Problem description>
Write out the data below word for word, from the line containing "Task: Click the" down to the line containing "click(x=355, y=208)", including both of those lines. Leave the pictures out.

Dataset extract>
________

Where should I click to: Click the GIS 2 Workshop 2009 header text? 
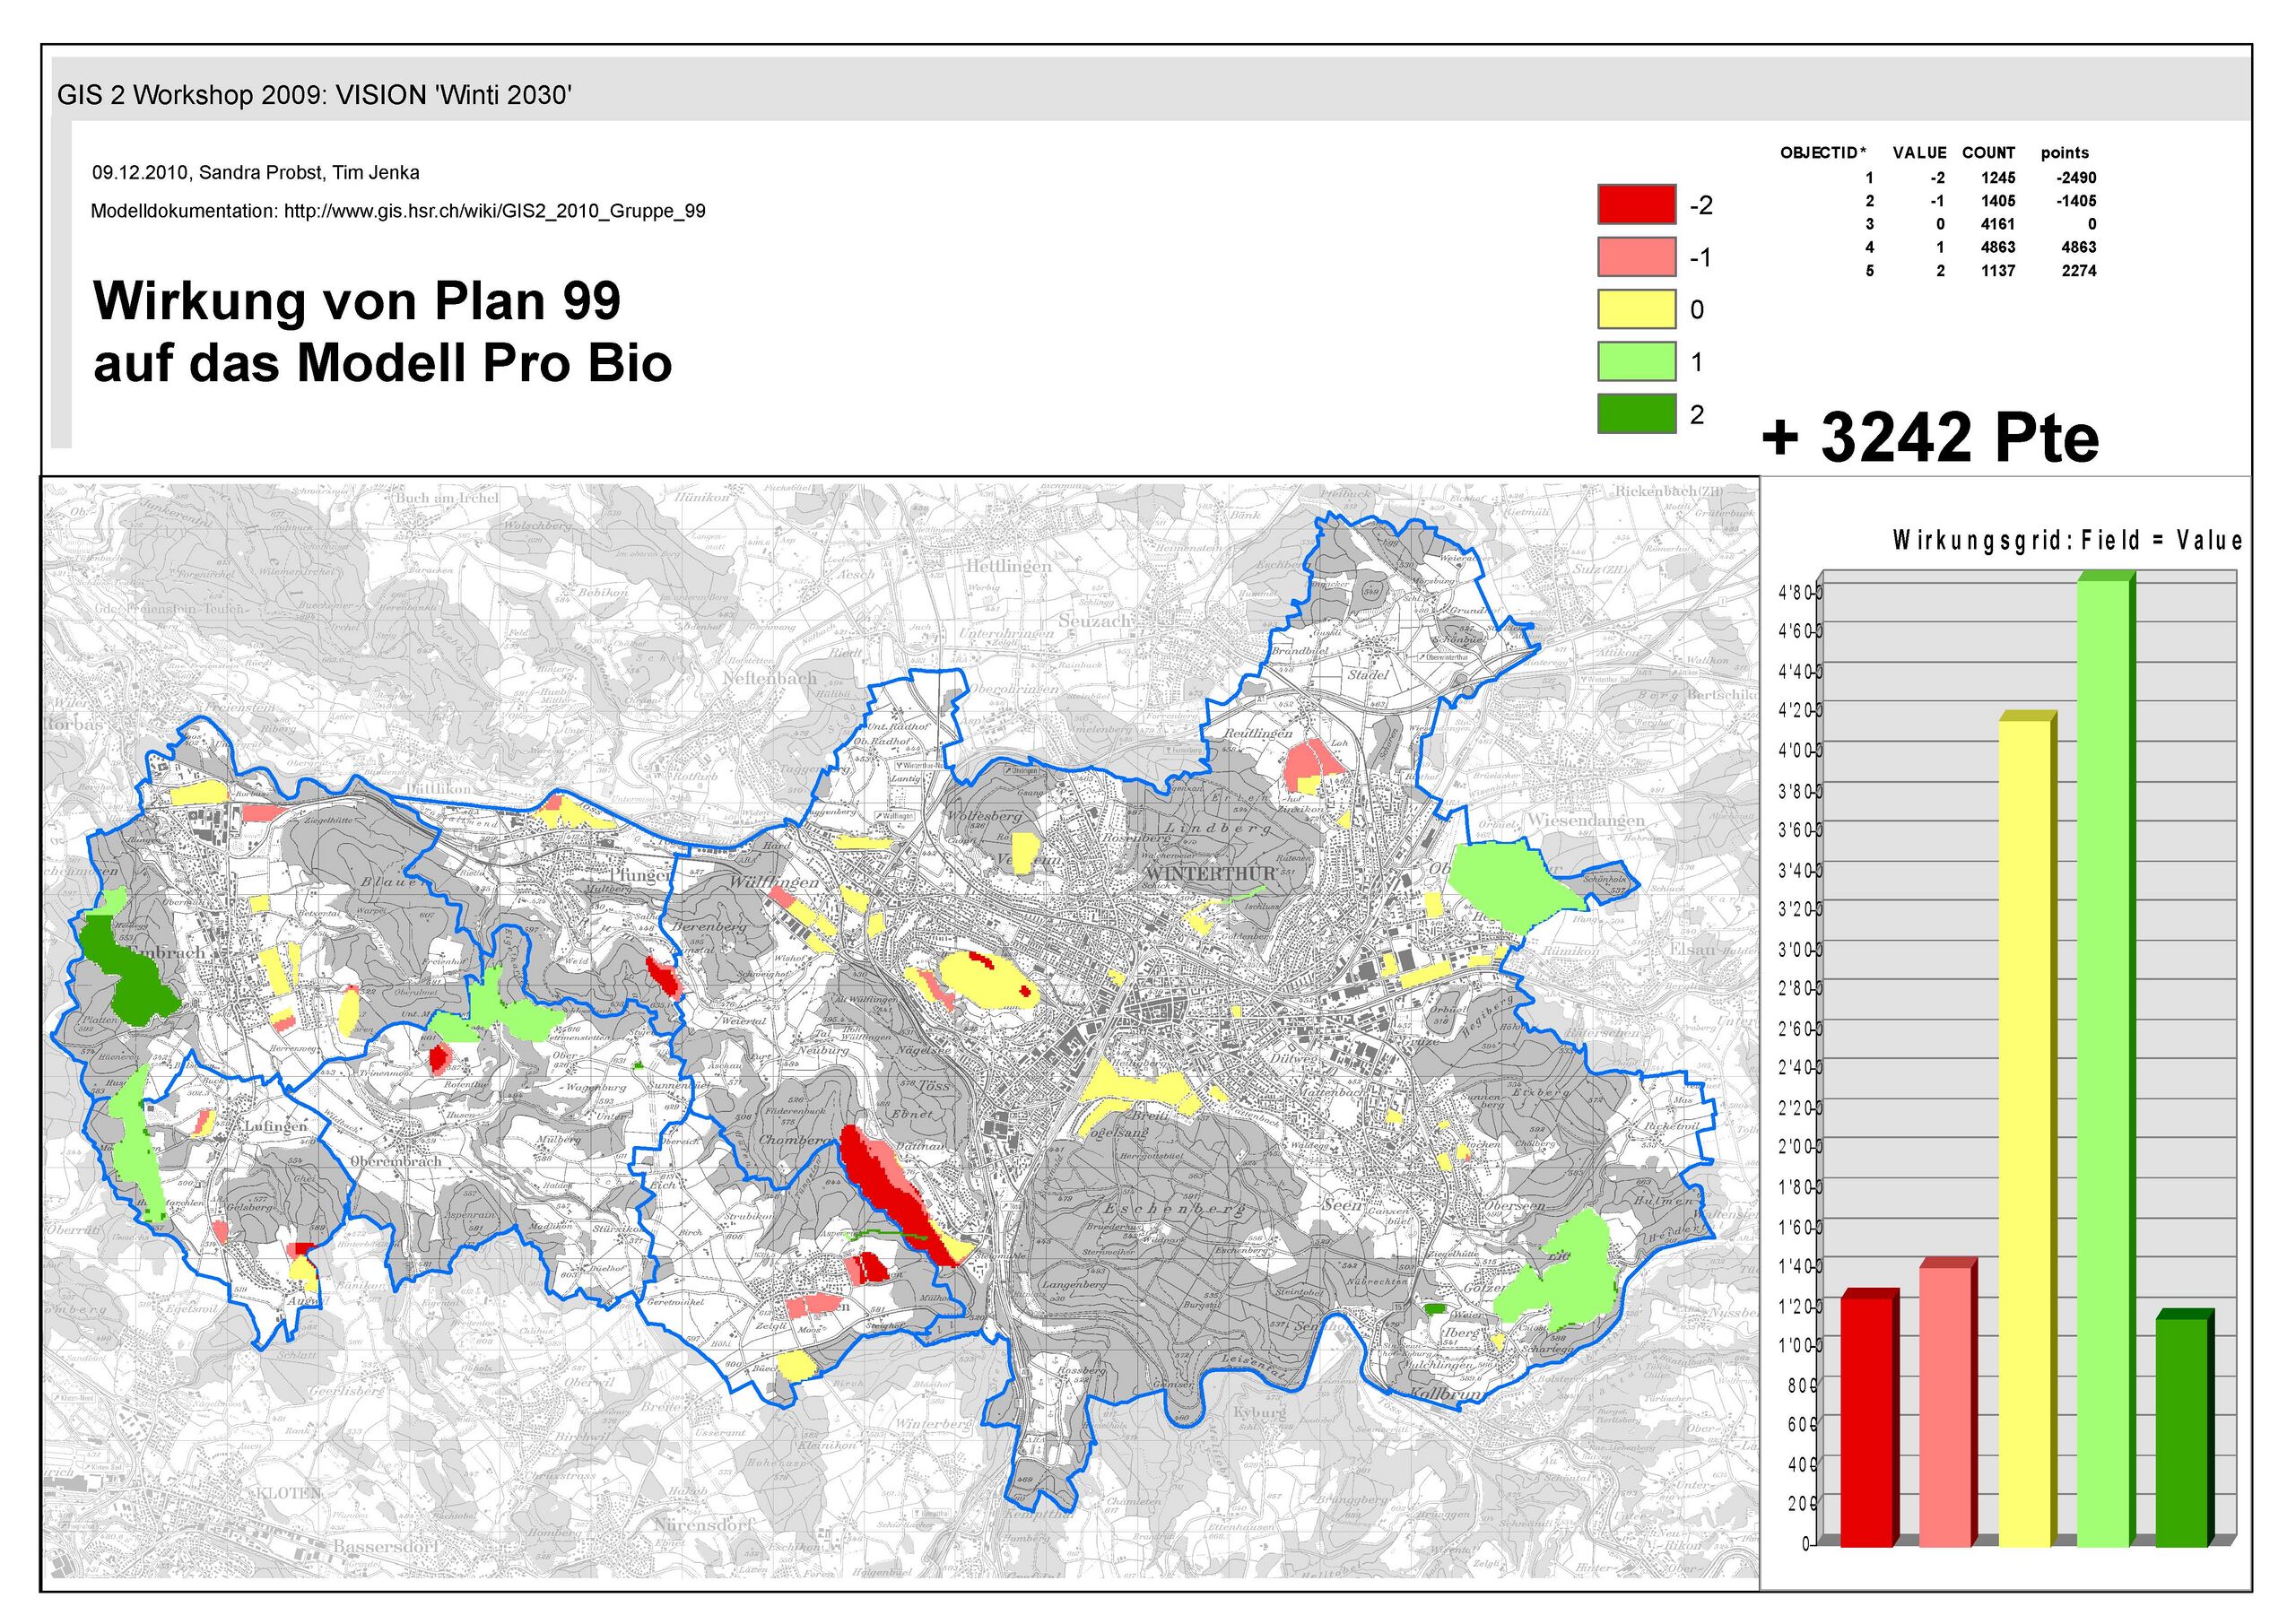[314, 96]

________

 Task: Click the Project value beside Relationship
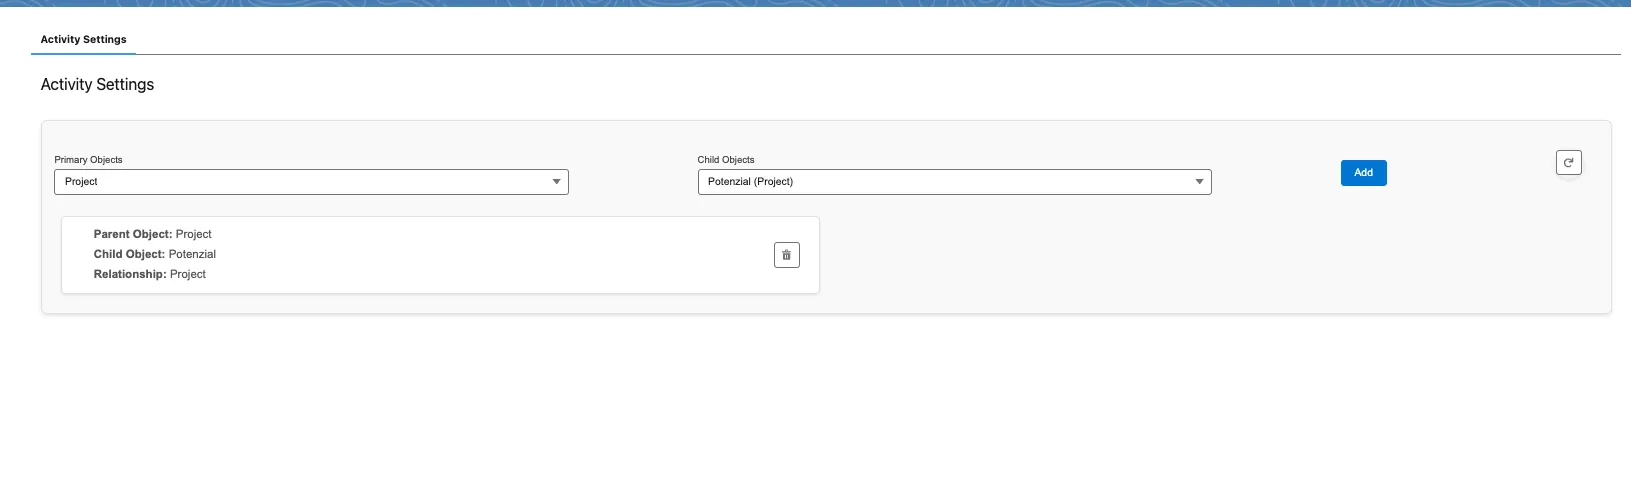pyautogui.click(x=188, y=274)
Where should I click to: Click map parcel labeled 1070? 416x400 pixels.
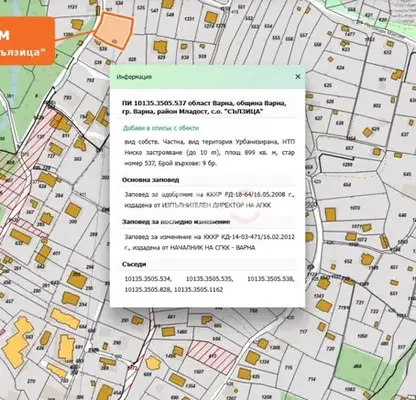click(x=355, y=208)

________

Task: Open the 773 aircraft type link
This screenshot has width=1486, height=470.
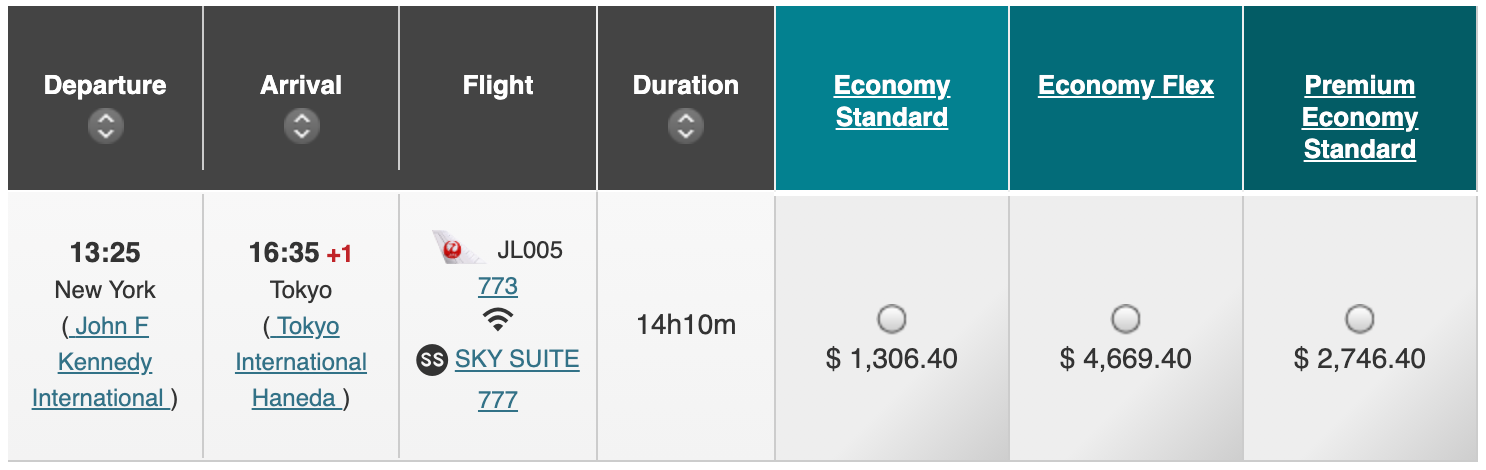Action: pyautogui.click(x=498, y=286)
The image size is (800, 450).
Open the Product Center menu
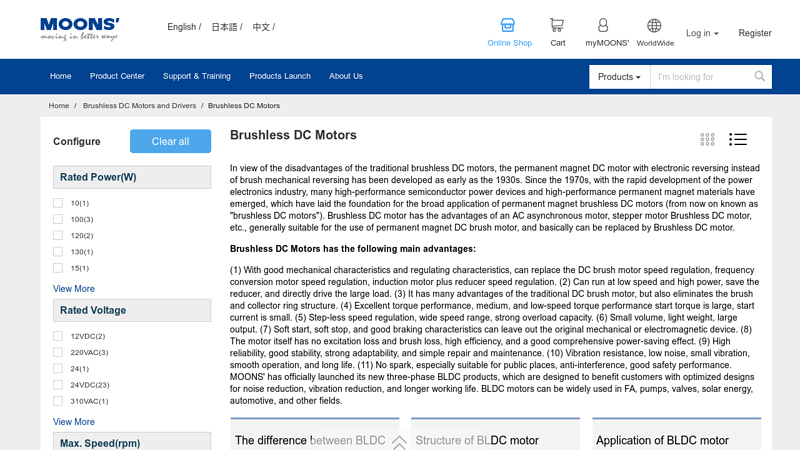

________

Response>
 Task: Click the Project value beside Relationship
pyautogui.click(x=188, y=274)
Where should I click to: Click map parcel labeled 1070? 416x400 pixels.
click(x=355, y=208)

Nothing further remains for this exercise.